The following table is Netflix’s historical valuations over a 6-year period (between FY2015 and FY2020), as well as its average I’ve calculated (notice that the dividend yield is missing because the company does not pay out any dividend over the 6 years I have looked at):
FY2015 | FY2016 | FY2017 | FY2018 | |
P/E Ratio | 408.5 | 287.9 | 153.6 | 99.9 |
P/B Ratio | 22.0 | 19.9 | 23.2 | 22.3 |
FY2019 | FY2020 | Average | ||
P/E Ratio | 78.3 | 88.9 | 186.2 | |
P/B Ratio | 18.7 | 21.6 | 21.3 |
At the time of writing, the shares of Netflix was trading at $556.52. As such, its current valuations are as follows (taken from the ShareInvestor WebPro platform):
P/E Ratio: 89.3
P/B Ratio: 22.3
Comparing its current vs. its 6-year average in terms of valuations, even though its current P/B ratio is slightly higher than its average, but its current P/E ratio is way lower than its average – suggesting that Netflix’s current traded price could be considered to be trading at a slight discount.
What is the Consensus Estimate on the ShareInvestor WebPro Platform?
At the time of writing, the consensus estimate on the ShareInvestor’s WebPro platform is $630.14:

Based on its current traded price of $556.52, there still remains a 11% upside.
In Conclusion
While I like how Netflix Inc. have managed to record strong improvements in its financial statements over the past 6 years (between FY2015 and FY2020), but one thing to take note is that the company is in an increasing net debt position over the same time period.
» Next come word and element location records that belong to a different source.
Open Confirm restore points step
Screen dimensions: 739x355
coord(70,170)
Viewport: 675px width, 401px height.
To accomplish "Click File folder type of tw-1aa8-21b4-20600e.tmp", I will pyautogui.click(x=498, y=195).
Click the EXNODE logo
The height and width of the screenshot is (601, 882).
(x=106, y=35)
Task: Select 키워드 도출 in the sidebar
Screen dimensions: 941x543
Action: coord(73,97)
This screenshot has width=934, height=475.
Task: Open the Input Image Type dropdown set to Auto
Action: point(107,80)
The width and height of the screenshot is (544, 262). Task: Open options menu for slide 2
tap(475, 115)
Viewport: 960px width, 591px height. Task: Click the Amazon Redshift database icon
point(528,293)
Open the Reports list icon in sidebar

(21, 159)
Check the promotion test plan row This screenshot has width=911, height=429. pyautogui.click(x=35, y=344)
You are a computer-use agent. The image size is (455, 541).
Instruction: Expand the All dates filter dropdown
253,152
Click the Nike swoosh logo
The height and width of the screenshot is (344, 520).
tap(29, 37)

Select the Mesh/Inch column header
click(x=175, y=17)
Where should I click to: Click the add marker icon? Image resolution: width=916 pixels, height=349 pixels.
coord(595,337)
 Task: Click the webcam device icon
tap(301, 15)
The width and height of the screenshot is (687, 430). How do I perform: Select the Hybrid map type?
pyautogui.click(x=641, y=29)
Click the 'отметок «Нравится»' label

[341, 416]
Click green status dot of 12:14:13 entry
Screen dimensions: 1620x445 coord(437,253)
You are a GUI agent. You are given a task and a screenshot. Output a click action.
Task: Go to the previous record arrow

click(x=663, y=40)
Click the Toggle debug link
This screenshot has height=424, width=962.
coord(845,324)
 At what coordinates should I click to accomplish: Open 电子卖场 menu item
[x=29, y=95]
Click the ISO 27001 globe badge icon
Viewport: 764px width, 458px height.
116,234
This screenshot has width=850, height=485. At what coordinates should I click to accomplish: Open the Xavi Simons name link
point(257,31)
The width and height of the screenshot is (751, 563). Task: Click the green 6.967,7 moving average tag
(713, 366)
No doubt its current share price seem to be at a slight discount at the moment, but you need to ask yourself whether or not you are comfortable with investing in a company where its total borrowings have been on the rise over the years. However, despite having said that, this post is by no means a recommendation for you to buy or sell shares of Netflix Inc. As always, please do your own due diligence before you make any investment decisions.
With that, I have come to the end of today’s share. I do hope you find the contents above useful and here’s wishing you a great day ahead!
Disclaimer: At the time of writing, I am not a shareholder of Netflix Inc.